Constitutional conservatives believe in parental authority, not activist curation. If Sessions truly wants to protect families, he should stop hedging and say so with clarity—and back it with action.
Special Assessments: Taxation Without Logic
Here’s where Sessions veers wildly off the conservative map.
He claimed that eliminating special assessments might be “discriminatory.”
That’s bureaucratic nonsense.
Assessing every road—regardless of use—just to avoid being “unfair” is like taxing the entire town for a bridge ten people use. Conservatives believe fairness is about need, usage, and fiscal restraint—not forced equity theater.
Let’s also not ignore the real story: Sessions empowered the very staff who created this broken system. Now he’s pretending it just happened on someone else’s watch. That’s not leadership—that’s selective amnesia.
The Airport That Time Forgot
Everyone likes the idea of a local airport. But Hillsdale’s doesn’t serve the public—it serves a few, well-connected elites. The rest of us pay for it.
Sessions says it “needs to be self-sufficient… someday.”
Someday? Why not during his first term, when he expanded city involvement? Another example of Sessions playing arsonist, then showing up later to point at the smoke.
Conservatives support infrastructure—when it serves the public and when it’s accountable. And even then, we fight over it.
The Culture He Created
Three staffers recently resigned, citing a toxic culture.

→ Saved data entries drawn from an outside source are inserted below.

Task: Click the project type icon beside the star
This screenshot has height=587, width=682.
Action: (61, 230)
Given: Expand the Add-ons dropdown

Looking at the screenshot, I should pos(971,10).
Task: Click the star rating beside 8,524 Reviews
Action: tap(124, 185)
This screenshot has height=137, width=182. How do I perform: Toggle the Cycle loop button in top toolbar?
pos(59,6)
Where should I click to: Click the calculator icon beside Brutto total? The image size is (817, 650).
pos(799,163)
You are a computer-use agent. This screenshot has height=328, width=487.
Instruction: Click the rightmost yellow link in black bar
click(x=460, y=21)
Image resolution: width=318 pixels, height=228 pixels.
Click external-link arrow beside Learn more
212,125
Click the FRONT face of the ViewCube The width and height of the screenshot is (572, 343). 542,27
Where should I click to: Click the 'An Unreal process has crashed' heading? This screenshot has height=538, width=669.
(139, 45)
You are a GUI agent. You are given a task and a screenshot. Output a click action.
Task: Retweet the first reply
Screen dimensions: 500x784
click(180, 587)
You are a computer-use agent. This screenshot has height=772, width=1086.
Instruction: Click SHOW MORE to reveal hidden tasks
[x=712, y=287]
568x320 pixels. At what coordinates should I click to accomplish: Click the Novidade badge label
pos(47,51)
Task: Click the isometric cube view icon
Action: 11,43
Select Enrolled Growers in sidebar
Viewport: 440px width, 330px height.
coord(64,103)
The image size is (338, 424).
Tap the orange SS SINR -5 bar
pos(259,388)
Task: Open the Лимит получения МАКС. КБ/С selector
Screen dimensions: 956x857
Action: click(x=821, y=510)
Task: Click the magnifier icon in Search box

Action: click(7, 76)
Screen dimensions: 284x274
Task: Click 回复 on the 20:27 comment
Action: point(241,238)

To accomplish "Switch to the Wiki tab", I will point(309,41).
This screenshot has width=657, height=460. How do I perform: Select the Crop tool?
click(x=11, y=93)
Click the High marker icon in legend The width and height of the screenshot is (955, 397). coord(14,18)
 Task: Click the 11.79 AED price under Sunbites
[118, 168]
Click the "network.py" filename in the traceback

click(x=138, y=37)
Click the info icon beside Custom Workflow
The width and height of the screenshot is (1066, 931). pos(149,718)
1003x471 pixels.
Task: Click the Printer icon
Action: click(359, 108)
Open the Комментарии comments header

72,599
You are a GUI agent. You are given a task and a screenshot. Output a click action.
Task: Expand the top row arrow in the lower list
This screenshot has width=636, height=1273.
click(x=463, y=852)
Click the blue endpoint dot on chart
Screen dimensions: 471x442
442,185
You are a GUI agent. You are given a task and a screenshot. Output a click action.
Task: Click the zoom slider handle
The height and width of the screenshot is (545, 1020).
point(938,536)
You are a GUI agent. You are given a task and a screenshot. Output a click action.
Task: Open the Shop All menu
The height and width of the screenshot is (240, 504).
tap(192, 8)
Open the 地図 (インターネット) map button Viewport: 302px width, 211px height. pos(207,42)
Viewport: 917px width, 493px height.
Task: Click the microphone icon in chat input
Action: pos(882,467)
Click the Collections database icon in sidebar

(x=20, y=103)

Sessions says he finds it concerning—then admits, “I don’t know what the negative culture is.” {Insert laughing emoji here}
That’s rich, considering he’s spent more time at the public comment podium criticizing council members than some elected officials have in meetings.
Sessions isn’t just observing the toxic atmosphere—he helped build it, brick by brick.
His proposed solution? A “military-style chain of command.” Neat idea, if Hillsdale were a barracks. But city government isn’t a boot camp—it’s a representative institution. It thrives on transparency and accountability, not orders barked down a chain.
And maybe it’s no coincidence that many of his former appointees started resigning after constitutionally minded council members began holding them accountable. The barracks built and staffed by his loyal foot soldiers is crumbling. The only question left: Do we really want to give Sessions more bricks?
Bottom Line: Time to Turn the Page
Scott Sessions is offering Hillsdale a time machine. A return to the days when backroom committees ran unchecked, roads quietly crumbled, and government served insiders over taxpayers.
But that’s not the kind of nostalgia conservatives believe in.
We’re nostalgic for functioning government—limited, effective, and rooted in the Constitution. Government that respects taxpayers, protects families, and gets out of the way when it should.
If Sessions wants to come back to City Hall, he’ll need more than fond memories and hedged positions. He’ll need to take ownership of the past, show up for the present, and offer a real plan for the future.
He won’t. But it would certainly make things more interesting if he tried.
Until then, Hillsdale voters should ask themselves, who they want to give the bricks.